英国科学家近日研究发现,大约70%的皮肤癌(黑素瘤)可能都是由同一种突变基因所诱发,在过多的日晒情况下,该基因会导致细胞癌变。这一发现将导致对于恶性皮肤癌更好的疗法。相关论文4月7日发表在《癌细胞》(Cancer Cell)上。
该基因名为BRAF,科学家早已知道,黑素瘤患者体内的BRAF基因经常遭到破坏,但一直不清楚这是诱发黑素瘤的原因还是其导致的结果。
论文通讯作者、英国癌症研究所的Richard Marais说:“我们的研究显示,BRAF的遗传损伤是皮肤癌发展的第一步。理解这一过程将帮助我们开发更有效的疗法。”
研究人员希望,通过理解皮肤癌背后的遗传机制来开发出相关的靶标药物,从而能够修补不完善的遗传机制。

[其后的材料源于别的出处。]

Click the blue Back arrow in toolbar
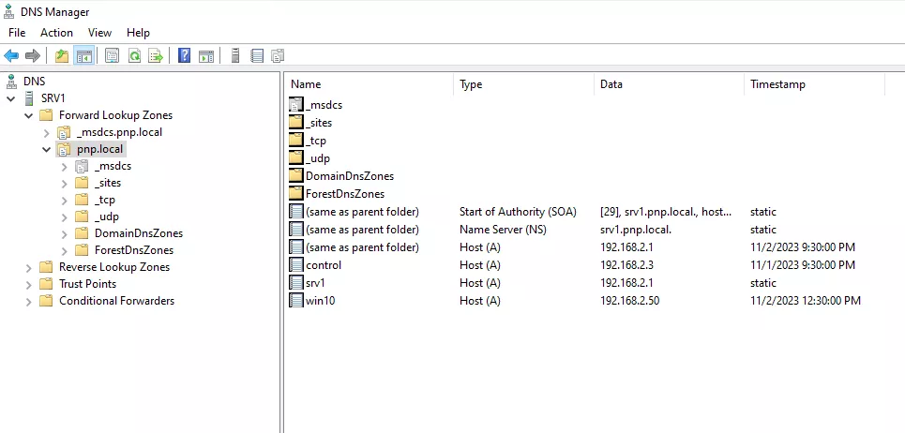Viewport: 905px width, 433px height. (x=11, y=56)
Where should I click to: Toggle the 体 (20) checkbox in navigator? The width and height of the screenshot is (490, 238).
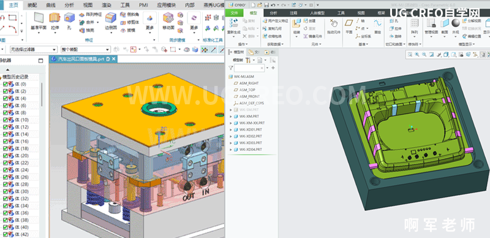6,156
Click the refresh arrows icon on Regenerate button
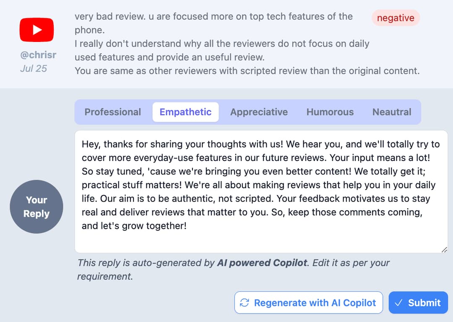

(生物谷Bioon.com)
生物谷推荐原始出处:
Cancer Cell, 7 April 2009 doi:10.1016/j.ccr.2009.02.022
Oncogenic Braf Induces Melanocyte Senescence and Melanoma in Mice
Nathalie Dhomen1,5,Jorge S. Reis-Filho2,5,Silvy da Rocha Dias1,5,Robert Hayward1,Kay Savage2,Veronique Delmas3,Lionel Larue3,Catrin Pritchard4andRichard Marais1,,
1 Signal Transduction Team, Cancer Research UK Centre for Cell and Molecular Biology, The Institute of Cancer Research, London SW3 6JB, UK
2 Breakthrough Breast Cancer Research Centre, The Institute of Cancer Research, London SW3 6JB, UK
3 Institut Curie, UMR146 CNRS, 91405 Orsay, France
4 Department of Biochemistry, University of Leicester, Leicester LE1 7RH, UK
5 These authors contributed equally to this work
We show here that inducible expression of BrafV600E off the endogenous Braf gene in mouse melanocytes stimulates skin hyperpigmentation and the appearance of nevi harboring senescent melanocytes. Additionally, approximately 70% of BrafV600E mice develop melanomas that reproduce many of the cardinal histological and molecular features of human melanoma and whose cells can colonize the lungs of nude mice. We show that the tumor suppressor p16INK4a is not required to induce melanocyte senescence and that its loss is not required for tumor progression, although it does regulate tumor penetrance and latency. Thus, we have developed a mouse model of melanoma driven by BrafV600E expressed at physiological levels that reflects the genetics and pathology of the human disease.